◆ **Given task A**:
In the text on chromatic aberration, what color does the halo around stars most often appear?
◆ **Given task B**:
Please say whether each statement agrees with the text on chromatic aberration, answering yes or no and quoting the words that decide it: (i) Mirror telescopes produce chromatic aberration. (ii) Chromatic aberration is one of several possible causes of star bloat. (iii) ED doublet and triplet scopes are optimized to bring two or three visible wavelengths to a common focus.
start Reading text
I think I'm confusing chromatic aberration with star bloating and halo's, as seen in John's image.

Not sure what image are you taking about.

Star bloat can be due to many things - one of those is chromatic aberration.

Chromatic aberration is due to refractor lens not bringing all wavelengths of light to same focus - lens has shorter focal length for some wavelengths then for other. Effect is very recognizable as it presents most times as blue (sometimes red) halo around stars (especially white/bluish ones).

Take for example this image of M45:

image.png.6a958e7eb21570908f46d6051d496712.png

There is no mistake - stars have blue (and a bit red closer to core) halo.

This does not happen with mirror telescopes.

It does not happen with good APO scopes neither unless you let in IR and UV part of the spectrum. ED doublet and Triplet scopes are optimized to bring to common focus two or three wavelengths in visible part of spectrum. Further away from visible part of spectrum - bigger deviation of focus.
end Reading text
start Supplied data
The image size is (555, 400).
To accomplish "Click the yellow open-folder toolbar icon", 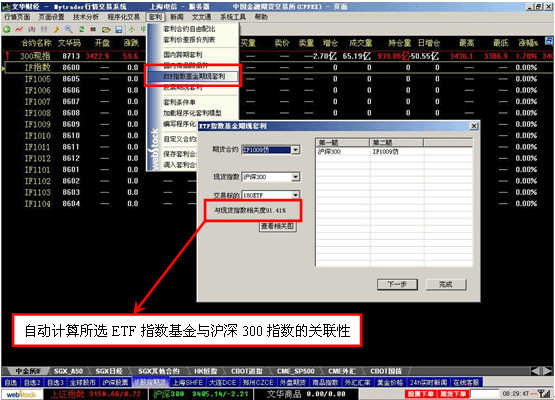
end Supplied data
start Supplied data
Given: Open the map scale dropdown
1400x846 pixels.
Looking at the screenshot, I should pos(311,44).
end Supplied data
◆ **Full solution A**:
Most often blue, sometimes red.

◆ **Full solution B**:
(i) No: "This does not happen with mirror telescopes."
(ii) Yes: "Star bloat can be due to many things - one of those is chromatic aberration."
(iii) Yes: "ED doublet and Triplet scopes are optimized to bring to common focus two or three wavelengths in visible part of spectrum."